§ Exercise prompt:
Give the records below again, word for word. No pictures belong in the copy.

§ The data:
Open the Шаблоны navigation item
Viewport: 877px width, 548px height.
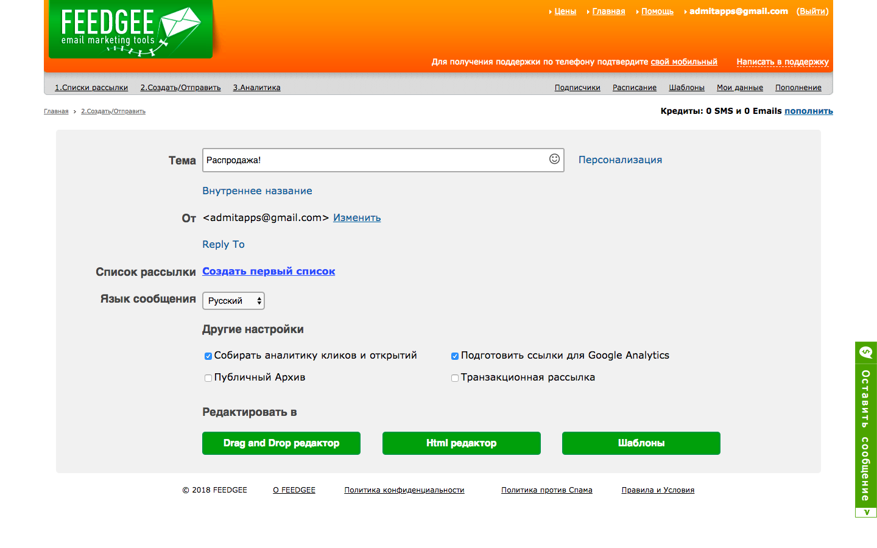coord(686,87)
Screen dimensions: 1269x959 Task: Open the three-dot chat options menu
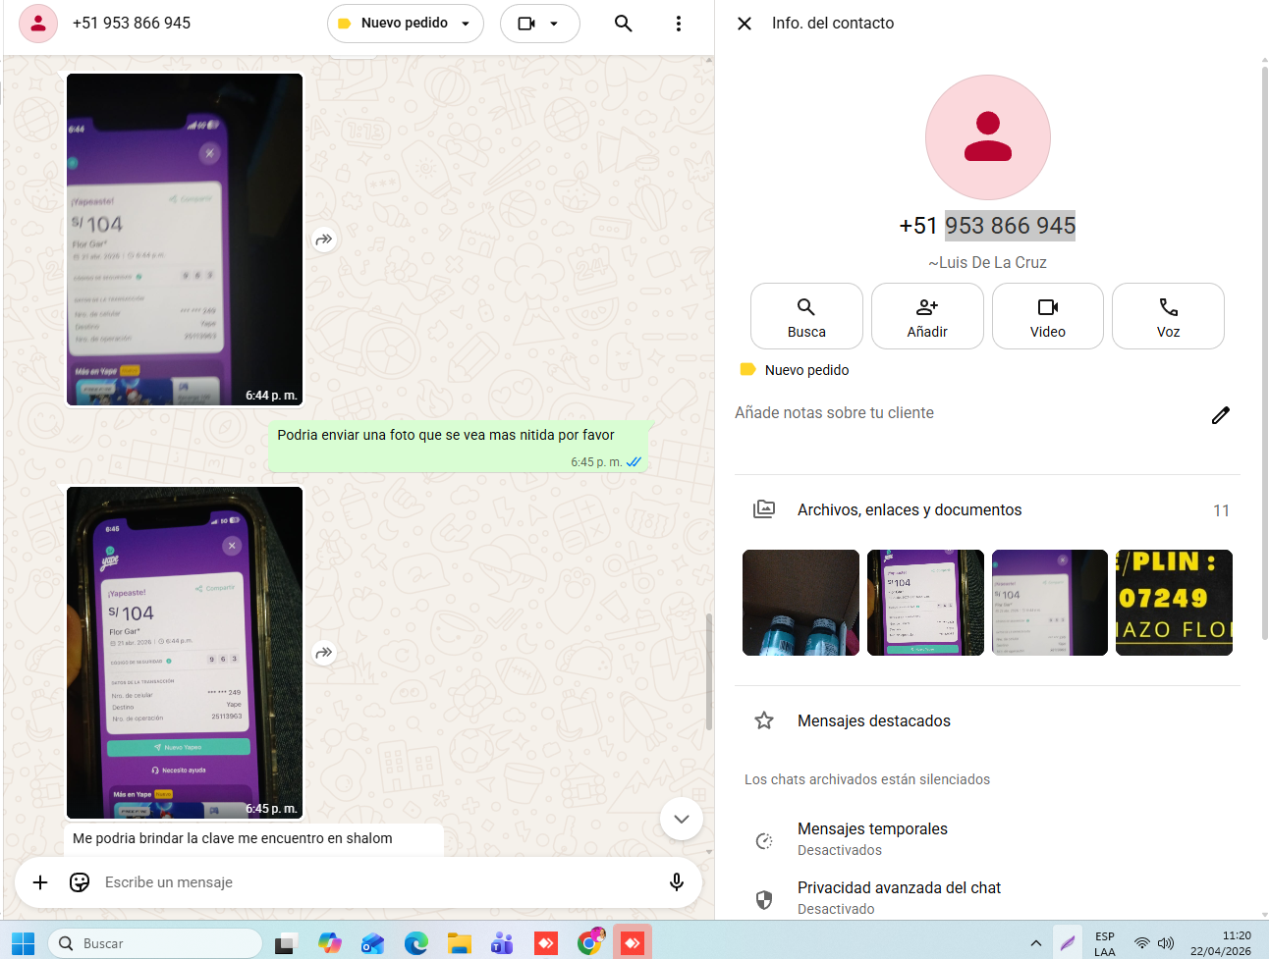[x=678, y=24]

§ Response to the exercise:
Open the Шаблоны navigation item
Viewport: 877px width, 548px height.
coord(686,87)
Screen dimensions: 1269x959 Task: Open the three-dot chat options menu
[x=678, y=24]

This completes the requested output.